LAWIN SOLAR

THE PROBLEM

Photovoltaic (PV) systems operate in harsh, dynamic environments that significantly threaten long-term energy yields. While superficial issues like dust, debris, and avian waste, particularly in dry environment, can reduce output by 20% or more, the greater risk lies in degradation that cannot immediately be detected even with a trained professional. Micro-cracks, failing bypass diodes, and compromised junction boxes often appear healthy to the naked eye while silently disabling up to 30% of a panel’s capacity.

Left unchecked, these marginal damages aggregate across thousands of panels, creating a systemic performance deficit that is impossible to isolate using traditional methods. By the time this degradation manifests as a noticeable drop in total power output, the window for preemptive maintenance has closed, necessitating costly, large-scale component replacement. In regions like the Central Luzon basin, where infrastructure faces the dual challenge of extreme dust accumulation followed by sudden, high-volume typhoon rains, this degradation is a critical threat to grid stability.

To ensure the profitability of massive solar investments, which require 80–85% sustained performance over a 20-year lifecycle, rigorous, preemptive diagnostics are mandatory. Current manual and single-drone inspection methods fail to scale, creating a "data bottleneck" that prevents rapid, actionable oversight.

To effectively manage world-class facilities like SPNEC and TSPI, we require more than just a camera in the sky; we require a force multiplier.

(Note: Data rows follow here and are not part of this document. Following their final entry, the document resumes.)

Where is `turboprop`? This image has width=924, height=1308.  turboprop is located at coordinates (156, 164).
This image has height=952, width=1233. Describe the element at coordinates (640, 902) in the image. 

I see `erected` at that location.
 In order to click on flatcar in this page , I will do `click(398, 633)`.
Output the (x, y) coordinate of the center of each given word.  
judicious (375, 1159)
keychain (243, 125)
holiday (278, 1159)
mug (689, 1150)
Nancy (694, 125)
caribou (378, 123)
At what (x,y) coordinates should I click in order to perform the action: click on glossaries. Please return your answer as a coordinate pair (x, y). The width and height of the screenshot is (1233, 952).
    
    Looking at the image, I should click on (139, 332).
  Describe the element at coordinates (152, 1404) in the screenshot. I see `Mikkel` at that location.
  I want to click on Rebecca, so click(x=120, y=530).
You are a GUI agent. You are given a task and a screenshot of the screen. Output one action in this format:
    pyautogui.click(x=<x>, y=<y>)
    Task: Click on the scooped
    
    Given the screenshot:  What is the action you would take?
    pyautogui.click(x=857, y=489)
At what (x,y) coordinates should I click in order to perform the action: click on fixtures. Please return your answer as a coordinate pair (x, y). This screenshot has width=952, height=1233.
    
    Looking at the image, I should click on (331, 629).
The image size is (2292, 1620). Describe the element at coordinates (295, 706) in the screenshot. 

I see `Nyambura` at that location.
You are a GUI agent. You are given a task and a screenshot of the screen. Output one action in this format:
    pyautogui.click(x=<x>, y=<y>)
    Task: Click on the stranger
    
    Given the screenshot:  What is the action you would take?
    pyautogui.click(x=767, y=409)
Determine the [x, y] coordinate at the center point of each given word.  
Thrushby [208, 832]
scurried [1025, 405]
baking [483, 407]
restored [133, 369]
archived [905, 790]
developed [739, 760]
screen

The IXEAN LAWIN (Solar) is our modular flagship solution engineered specifically for this use case. The Lawin is a fully autonomous, medium-sized quadcopter designed to operate within a coordinated swarm for rapid area assessment.

Operational Workflow

  • Autonomous Swarm Coordination: A fleet of N Lawin drones divides the solar farm into mission-optimized subregions. Each unit executes a pre-programmed, grid-based flight path, ensuring 100% coverage with zero manual pilot intervention.
  • Edge-Native Intelligence: Utilizing high-resolution RGB and thermal sensors, each Lawin processes imagery through an onboard AI module. This allows for real-time damage detection, classification, and output-impact estimation at the point of capture.

Note: While our primary recommendation utilizes our Edge-Native AI (IXEAN MATA) for mission-critical, low-latency performance, we offer an optional Cloud-Hybrid mode. For less complex environments, we can offload compute to a central server, providing a cost-optimized solution that maintains high-fidelity diagnostic data.

  • Unified Command Interface (GUI): A single operator manages the entire swarm through our intuitive GUI, featuring live telemetry, GPS-tracked flight paths, point-and-click mission re-tasking, and individual drone diagnostics.

Lawin Solar is designed for mission agility, offering three distinct modes:

1. Fully Autonomous: Grid-search diagnostics for high-efficiency, wide-area coverage.

2. Semi-Autonomous: Point-and-hover command for targeted inspection of specific anomalies.

3. Manual FPV: A low-latency override mode, allowing an operator to conduct high-precision manual inspection when human intervention is required.

The IXEAN Advantage

Unlike standard drone providers who treat AI as an "add-on," Lawin Solar is powered by MATA and DIWA for its damage detection and autonomous pathing. We provide an ecosystem that is fundamentally designed for scalability—enabling one operator to manage a swarm, rather than one operator per unit. By deploying Lawin Solar, operators can catch minor, preventable degradation before it evolves into a systemic grid failure, ensuring that massive solar assets maintain their peak profitability for the duration of their 20-year lifecycle.

Furthermore, Lawin can also be used to patrol large solar farms to prevent trespassing.